§ **Task instructions**
Could you write out each of the lines below word for word, leaving out the pictures?

§ **Material supplied**
╔══

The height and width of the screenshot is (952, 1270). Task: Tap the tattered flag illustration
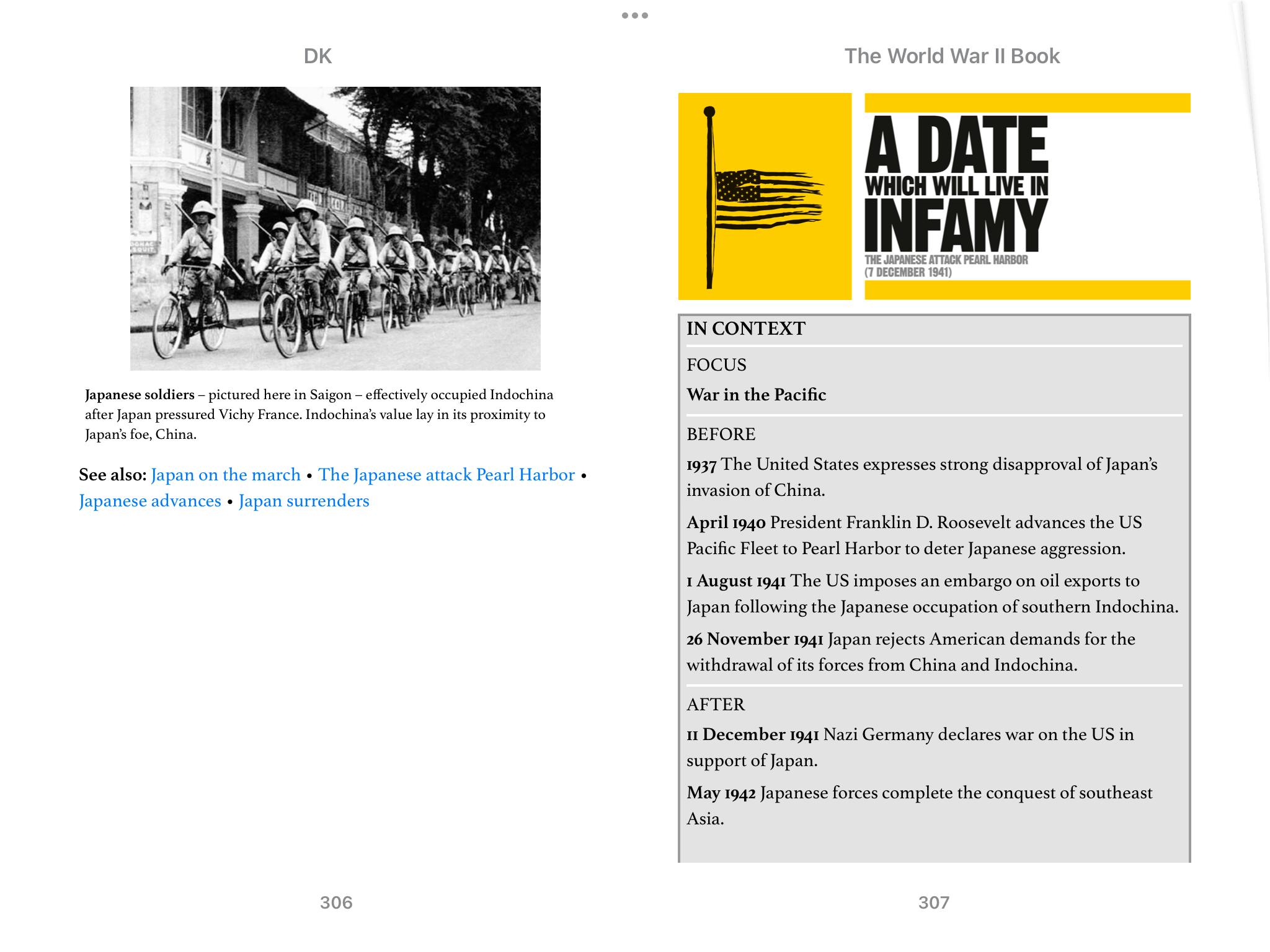(x=765, y=196)
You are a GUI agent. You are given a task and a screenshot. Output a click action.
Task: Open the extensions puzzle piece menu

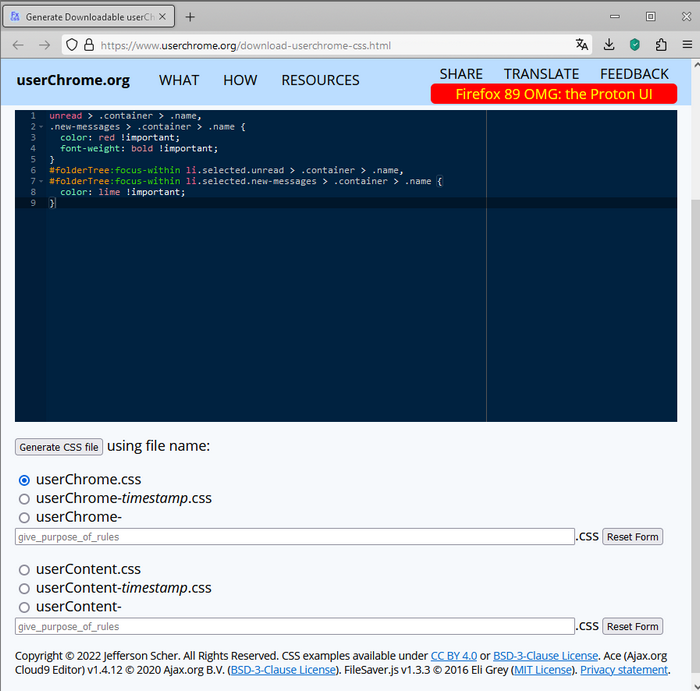click(x=661, y=45)
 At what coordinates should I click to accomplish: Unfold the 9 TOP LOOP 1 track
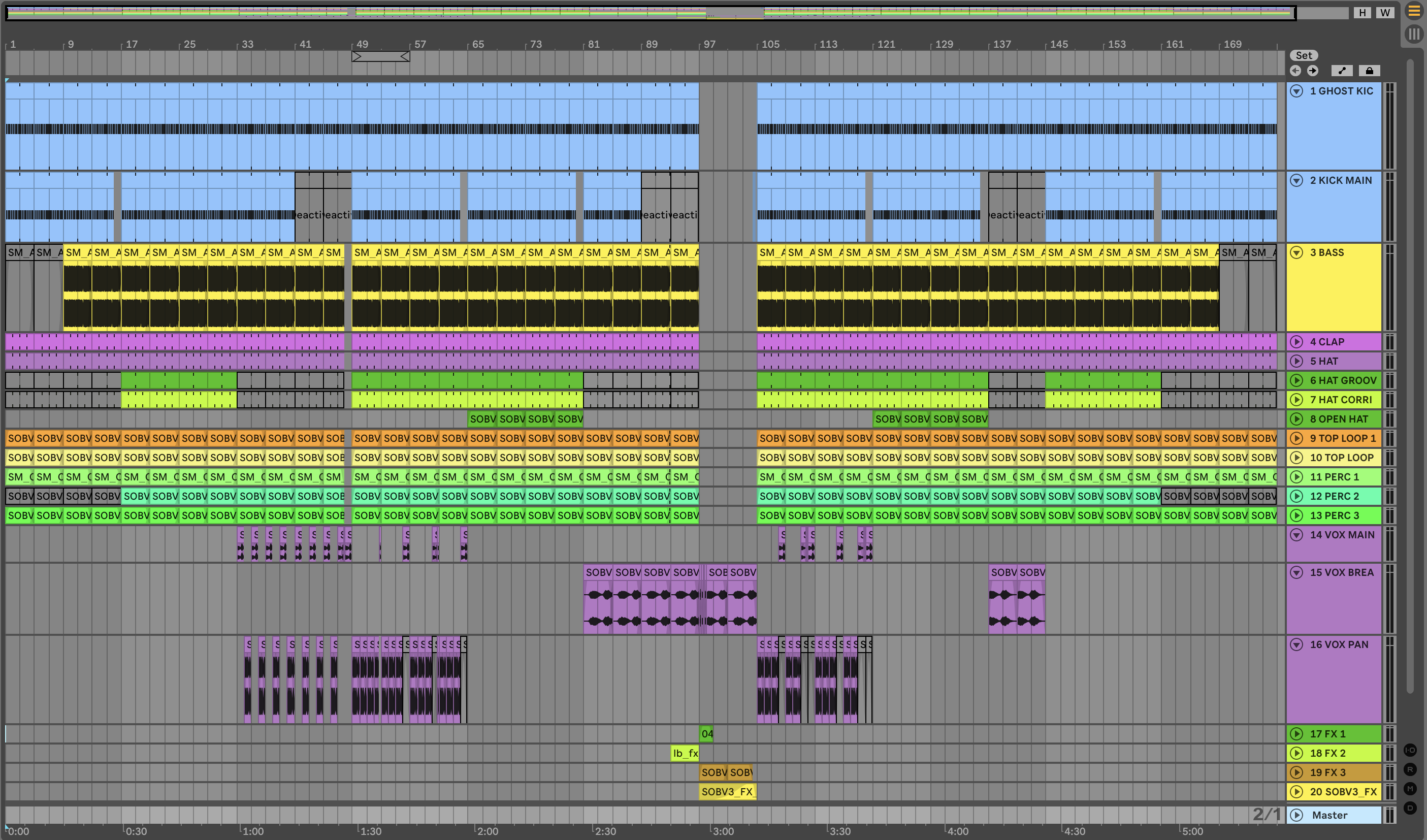click(1296, 438)
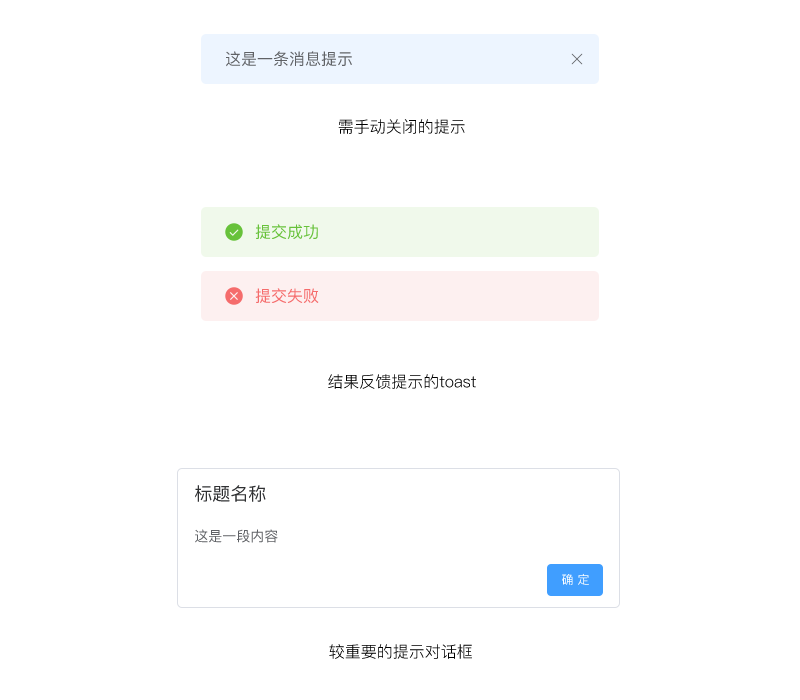800x700 pixels.
Task: Click the red failure cross icon
Action: tap(234, 296)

╚══

§ **Solution to this problem**
The height and width of the screenshot is (952, 1270). Task: Tap the tattered flag illustration
(x=765, y=196)
You are a GUI agent. You are given a task and a screenshot. Output a click action.
Task: Open the extensions puzzle piece menu

click(x=661, y=45)
 At what coordinates should I click to accomplish: Unfold the 9 TOP LOOP 1 track
click(1296, 438)
800x700 pixels.
Task: Click the red failure cross icon
Action: tap(234, 296)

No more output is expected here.